The torque developed by asynchronous induction motors varies with the speed of the motor when its accelerate from full stop or zero speed, to maximum operating speed.
The Locked Rotor Torque or Starting Torque is the torque the electrical motor develop when its starts at rest or zero speed.
A high Starting Torque is more important for application or machines hard to start - as positive displacement pumps, cranes etc.
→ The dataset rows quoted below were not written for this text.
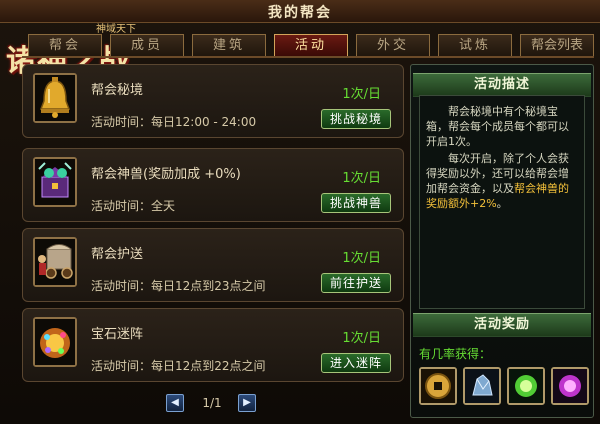 This screenshot has width=600, height=424. Describe the element at coordinates (178, 286) in the screenshot. I see `activity-time: 活动时间：每日12点到23点之间` at that location.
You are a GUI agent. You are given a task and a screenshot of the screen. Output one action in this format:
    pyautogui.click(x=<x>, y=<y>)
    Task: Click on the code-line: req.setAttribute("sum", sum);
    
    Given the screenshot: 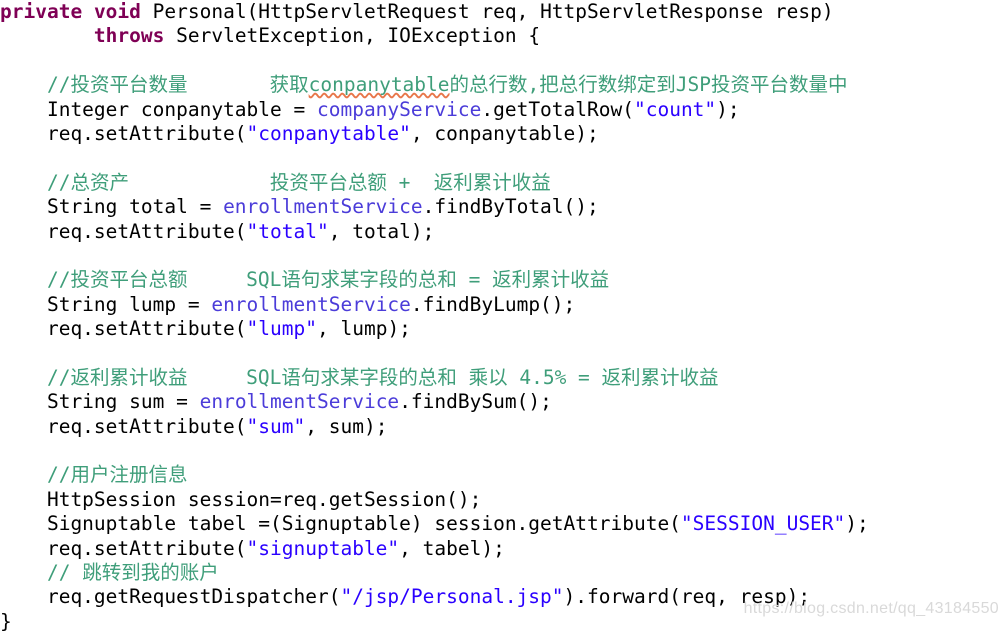 What is the action you would take?
    pyautogui.click(x=502, y=427)
    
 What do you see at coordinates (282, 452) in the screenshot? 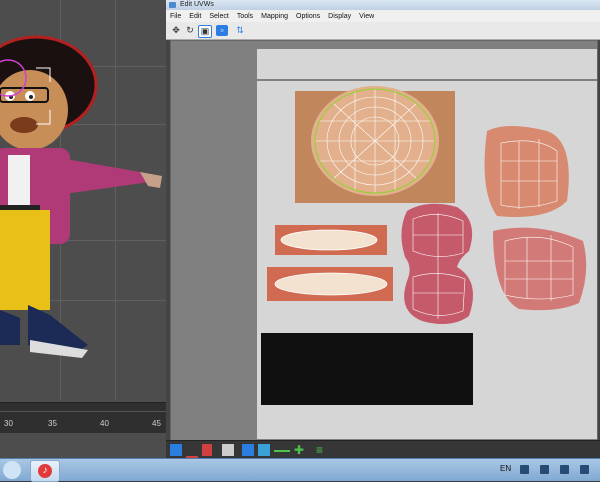
I see `loop-icon` at bounding box center [282, 452].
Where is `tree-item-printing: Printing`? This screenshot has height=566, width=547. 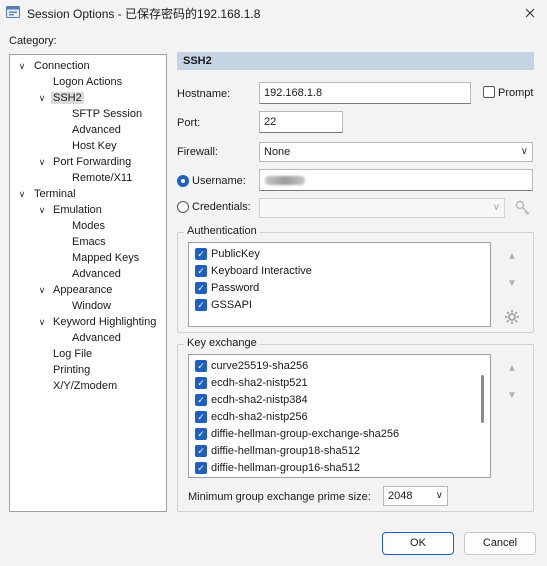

A lower Starting Torque can be accepted in applications as centrifugal fans or pumps where the start load is low or close to zero.
The Pull-up Torque is the minimum torque developed by the electrical motor when it runs from zero to full-load speed (before it reaches the break-down torque point)
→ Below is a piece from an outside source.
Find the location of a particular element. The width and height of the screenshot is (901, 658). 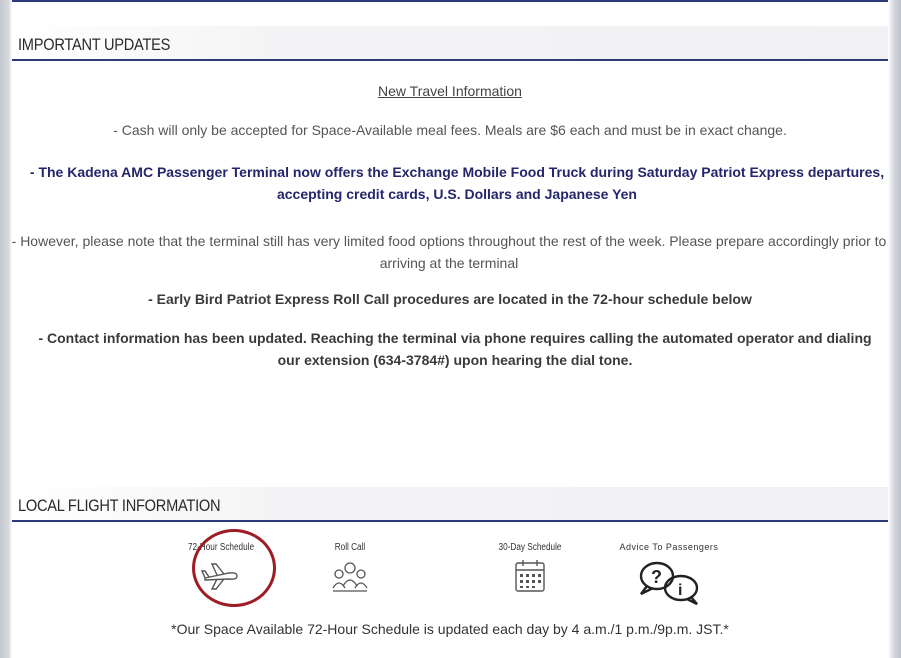

tile-advice-to-passengers: Advice To Passengers ? i is located at coordinates (669, 574).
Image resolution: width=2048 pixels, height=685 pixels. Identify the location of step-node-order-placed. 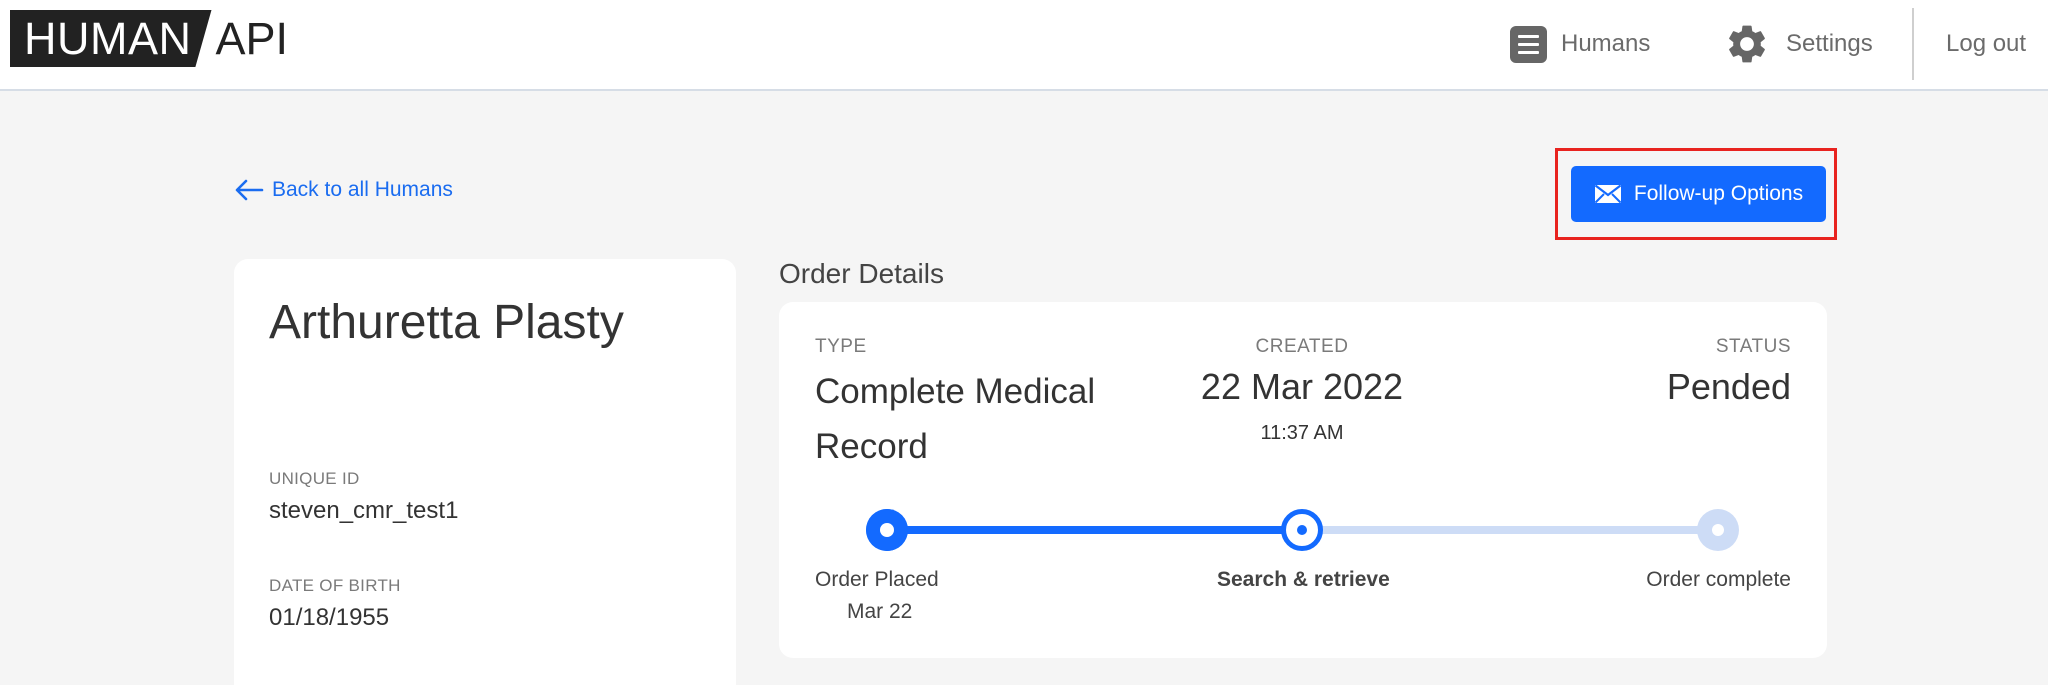
(887, 530).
When the motor starts and begins to accelerate the torque in general decrease until it reach a low point at a certain speed - the pull-up torque - before the torque increases until it reach the highest torque at a higher speed - the break-down torque - point.
The pull-up torque may be critical for applications that needs power to go through some temporary barriers achieving the working conditions.
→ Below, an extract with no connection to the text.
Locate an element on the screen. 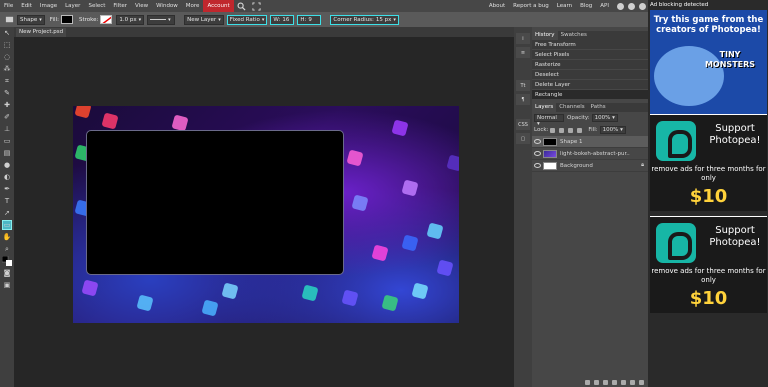  rounded-rectangle-shape is located at coordinates (215, 202).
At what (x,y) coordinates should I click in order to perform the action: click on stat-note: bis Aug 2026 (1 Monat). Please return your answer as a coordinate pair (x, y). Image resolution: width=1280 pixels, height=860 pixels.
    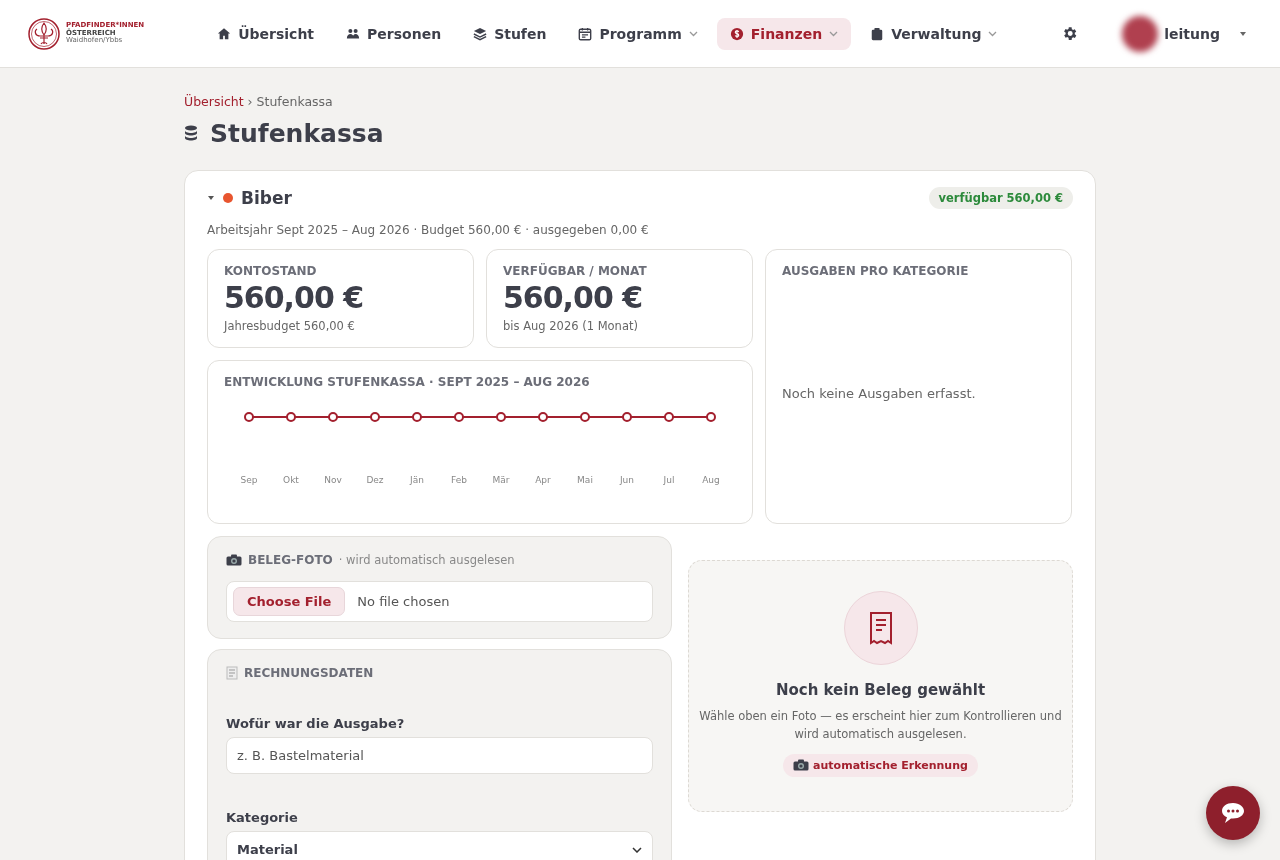
    Looking at the image, I should click on (571, 326).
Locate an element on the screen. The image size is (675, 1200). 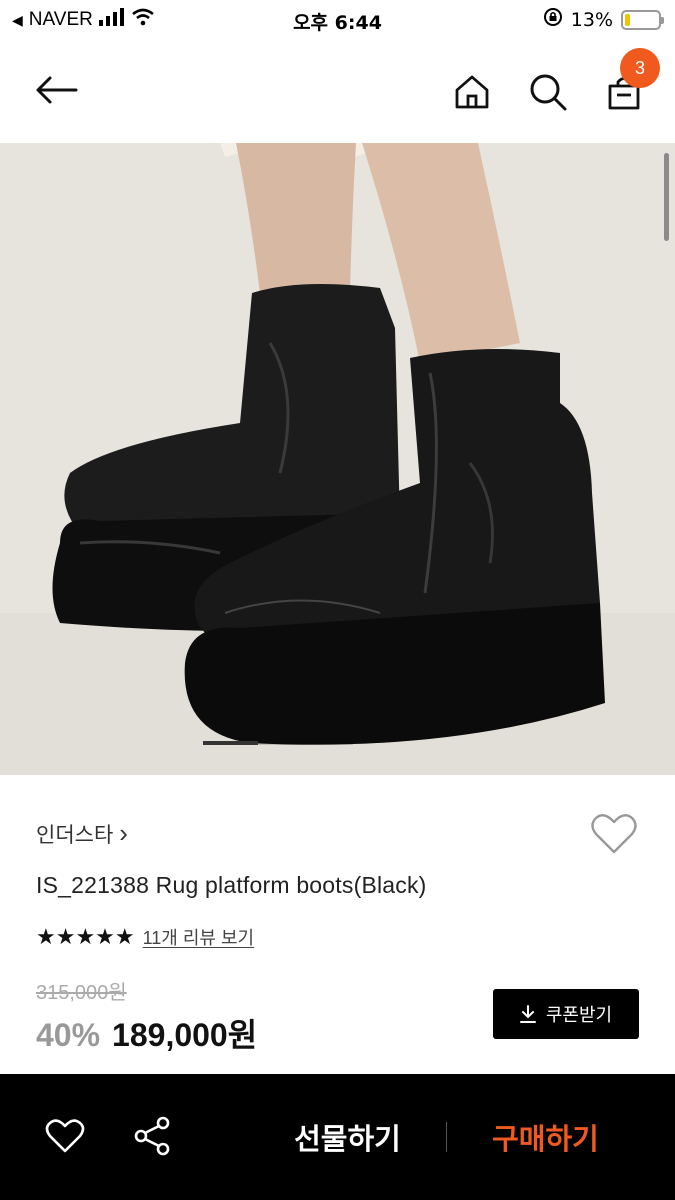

The Break-down Torque is the highest torque available before the torque decreases when the machine continues to accelerate to the working conditions.
The Full-load Torque is the torque required to produce the rated power of the electrical motor at full-load speed.
In imperial units the Full-load Torque can be expressed as
T = 5252 Php / nr (1)
T = full-load torque (lb ft)
Php = rated horsepower
nr = rated rotational speed (rev/min, rpm)
In metric units the rated torque can be expressed as
T = 9550 PkW / nr (2)
T = rated torque (Nm)
PkW = rated power (kW)
nr = rated rotational speed (rpm)
The torque of a 60 hp motor rotating at 1725 rpm can be expressed as:
Tfl = 60 (hp) 5,252 / 1725 (rpm)
= 182.7 lb ft
NEMA (National Electrical Manufacturers Association) have classified electrical motors in four different NEMA designs where torques and starting-load inertia are important criterions.
|IEC/NEMA Standard Torques (lb ft)|
|Power (hp)||2 Pole||4 Pole|
|Locked Rotor Torque||Pull Up Torque||Break Down Torque||Locked Rotor Torque||Pull Up Torque||Break Down Torque|
|15 - 20||140/130||100/100||200/200||150/150||110/105||200/200|
Accelerating Torque = Available Motor Torque - Load Torque
Reduced Voltage Soft Starters are used to limit the starting current and reducing the Locked Rotor Torque or Starting Torque and are common in applications which is hard to start or must be handled with care - as positive displacement pumps, cranes, elevators and similar.